If you have ever watched Robert De Niro’s speech at New York University’s Tisch School of the Arts, you will know that his key message was that, if you are an accountant, nurse, or a lawyer you don’t have to worry because you have a job for life. If you are a film maker, photographer, dancer, musician, writer or actor, you are an artist and therefore… you’re f*cked.
“You have to keep working” says De Niro, adding that choosing to be an artist is choosing a lifetime of rejections.
I’ll give you two good reasons to watch ‘Guidance’.
I enjoy a good life-affirming movie. I like to see things from a different perspective than my own and learn about other people and how they live their lives. Although director Pat Mills said in interviews that the film is only vaguely inspired by his own life (he used to be a child actor in Nickelodeon’s ‘You Can’t Do That on Television‘), it is fascinating to get an insider’s view of someone who has been there, done that, got the TV series – only to be cast aside once the audience has moved on. No more call backs, the landlady hassling daily for overdue rent (you can’t even have a private moment in the toilet, she has spare keys!), people not recognising you in the street.
And yet, the protagonist strikes some unlikely friendships with young people who feel alienated from modern society and want to live life according to their own rules. He manages to gain their trust and, in his very peculiar way, inspire them.
The main charm of this film is that its style is very natural: as a viewer you are like a fly on the wall, following people around as they act out various levels of misdemeanor.
In the Q&A after the Bright Young Things film screening, Pat Mills said that the whole filming took place in only two weeks and that there was a lot of improvisation involved. The flipside to that was that the editing took more than 6 months until completion.
‘Guidance’ is first and foremost a comedy: I would say it’s about 80% comedy and 20% drama. The challenge was to make the audience laugh but not allow to distract from the key social themes of social exclusion, identity and sexuality.
You do get to laugh uncontrollably at some scenes, and it’s so refreshing to laugh because without the comedy elements this film would be just another gritty urban drama – yes, sure, very worthy, but not as memorable.
I think the final 10 minutes seemed almost rushed, a final push to tie all the plot lines together – I just wanted to see a bit more of how the characters would evolve over time.

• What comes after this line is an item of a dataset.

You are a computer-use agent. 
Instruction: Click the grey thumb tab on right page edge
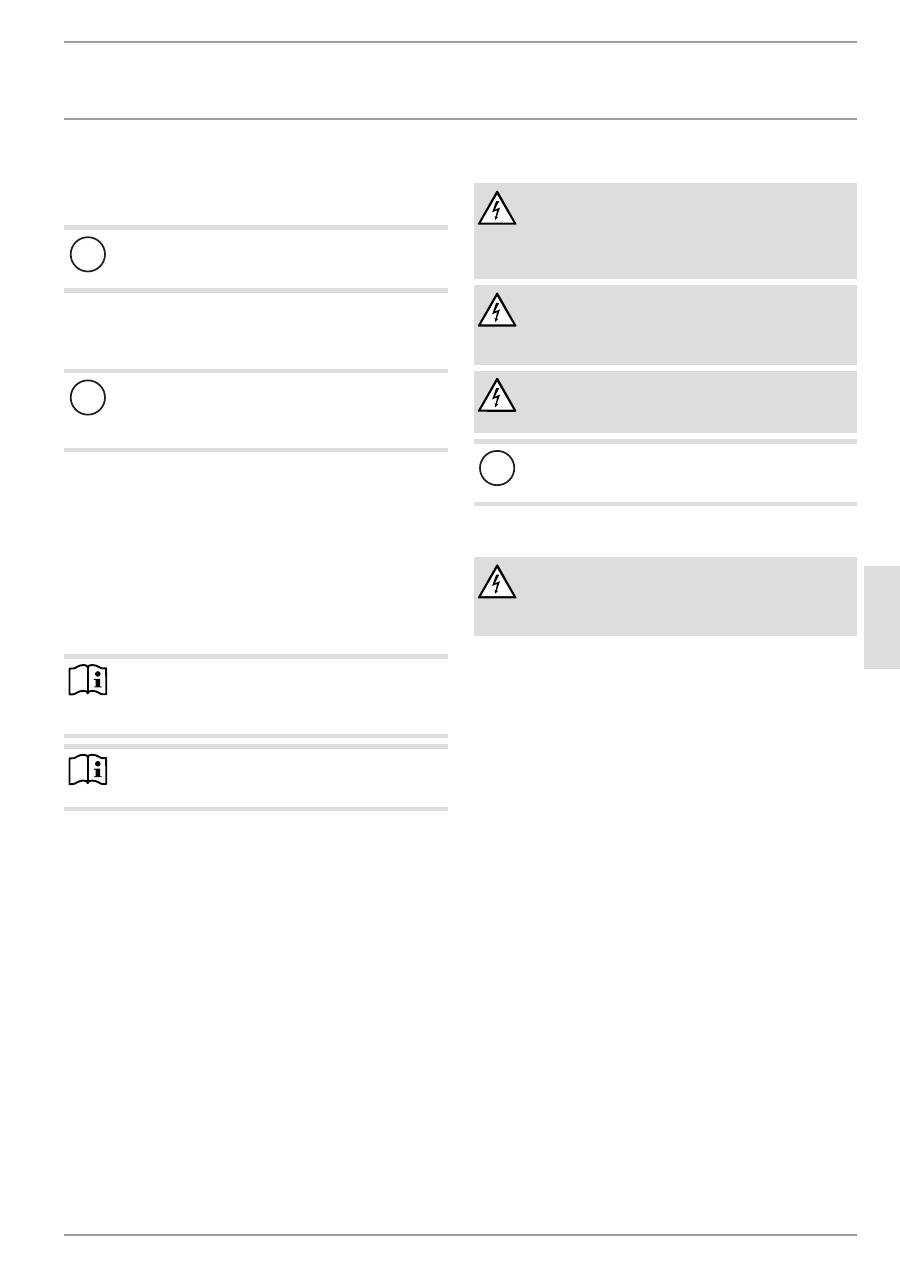[x=880, y=617]
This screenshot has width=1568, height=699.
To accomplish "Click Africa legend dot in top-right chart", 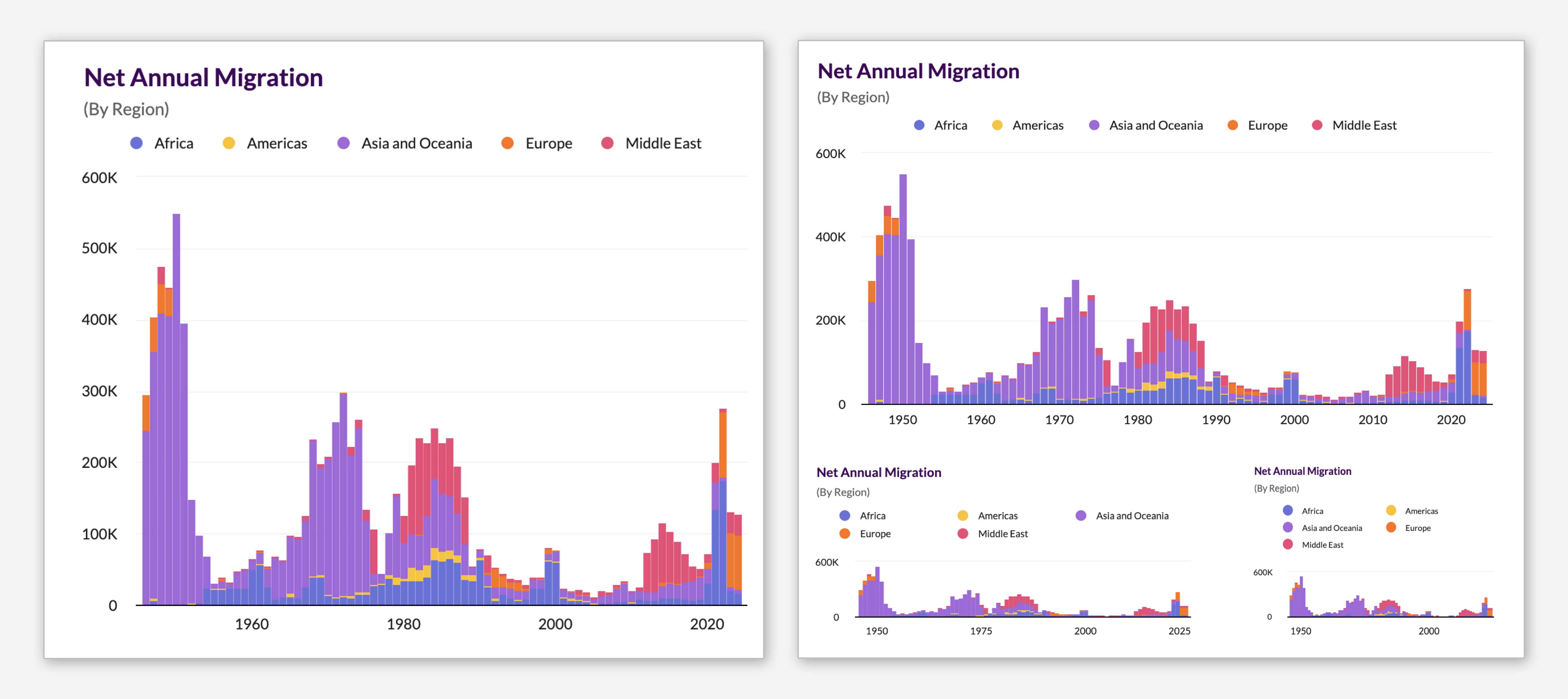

As a snapshot of today’s society ‘Guidance’ works very well, but as a fictional drama it probably needed more fleshing out (but I’m not complaining!). Mind you, as I mentioned the emphasis here is on the comedy element, so I can’t really be too picky.
You like a good comedy with a message. Why isn’t this movie on general release? Come on big distribution companies, do your homework: people want more than run-of-the-mill blockbusters, there’s a whole market hungry for indie films that hasn’t been catered for!
What are your thoughts now? Do you think you may want to watch Guidance?
I’d love to hear your thoughts, whether you are planning to see it, or maybe you have watched it and want to share your opinion.